Variables: Admission Rate and Competition Rate

This graphic was created to show an interesting visualization and narrative that tells a story about Bucknell in comparison to other Universities in CollegeData dataset. Using this data I found that Bucknell University is approximately the 5.7th percentile when it comes to admission rate, meaning that the school is much tougher to get into then many other universities within the dataset. Additionally it falls in the 96th percentile for completion rate meaning it places near the top universities in the country in terms of student success and graduation outcomes. With these two percentiles in mind you can come to the conclusion that Bucknell is tougher to get into then many other universities, but also provides an environment where students likely to succeed and graduate. This is shown in the visualization where bucknell is shown to be nearly at the top of Completion Rate and on the lower side of the Admission Rate. With having a tough admission rate as well as a impressively high completition rate Bucknell can be seen as a strong example of both academic excellence as well as institutional success.
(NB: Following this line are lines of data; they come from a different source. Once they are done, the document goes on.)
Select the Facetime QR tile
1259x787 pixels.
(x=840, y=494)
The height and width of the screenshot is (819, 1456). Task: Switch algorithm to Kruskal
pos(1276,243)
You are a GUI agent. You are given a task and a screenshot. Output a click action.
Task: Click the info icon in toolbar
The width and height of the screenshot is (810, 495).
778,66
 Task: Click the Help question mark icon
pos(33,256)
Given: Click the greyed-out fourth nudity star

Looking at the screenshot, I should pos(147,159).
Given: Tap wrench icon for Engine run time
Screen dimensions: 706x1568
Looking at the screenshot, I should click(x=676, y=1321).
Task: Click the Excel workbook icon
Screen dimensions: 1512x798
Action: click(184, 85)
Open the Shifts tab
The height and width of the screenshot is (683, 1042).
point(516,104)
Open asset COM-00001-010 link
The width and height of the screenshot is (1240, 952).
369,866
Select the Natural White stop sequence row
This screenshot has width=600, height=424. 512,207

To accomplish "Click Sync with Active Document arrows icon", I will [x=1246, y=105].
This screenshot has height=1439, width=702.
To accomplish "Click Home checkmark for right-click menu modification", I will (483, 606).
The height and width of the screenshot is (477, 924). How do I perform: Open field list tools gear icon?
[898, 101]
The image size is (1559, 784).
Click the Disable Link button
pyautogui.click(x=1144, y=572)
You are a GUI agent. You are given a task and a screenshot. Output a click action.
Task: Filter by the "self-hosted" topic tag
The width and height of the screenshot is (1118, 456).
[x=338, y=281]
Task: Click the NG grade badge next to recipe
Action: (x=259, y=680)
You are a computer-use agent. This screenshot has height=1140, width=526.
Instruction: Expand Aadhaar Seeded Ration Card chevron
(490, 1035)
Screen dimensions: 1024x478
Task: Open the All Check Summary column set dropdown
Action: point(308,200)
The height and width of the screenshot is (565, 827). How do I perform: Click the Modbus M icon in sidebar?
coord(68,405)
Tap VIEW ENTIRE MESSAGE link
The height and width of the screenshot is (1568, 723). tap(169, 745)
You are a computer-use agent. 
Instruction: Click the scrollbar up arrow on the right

Getting Fancy with ggplot customizations

Data: BikeCommute

Variables: Top Speed and Average Speed.

This plot was created to demonstrate how to get creative and customize visualizations within ggplot. The data includes 56 observations with 9 total variables and comes from the Lock5Data package. This is graph uses code to make and customize a new theme rather than using a pre-installed one. This visualization was created around valentines day so I wanted it give a vibe based on the holiday. The main take away from this visualization is that it shows a moderately strong postive linear correlation with a correlation value of 0.7118367. Though not crucial on the data department, this graphs was one of my favorites to make as it let me be creative and opened the door to customizing visualization in a way that I like rather then using a template all the time.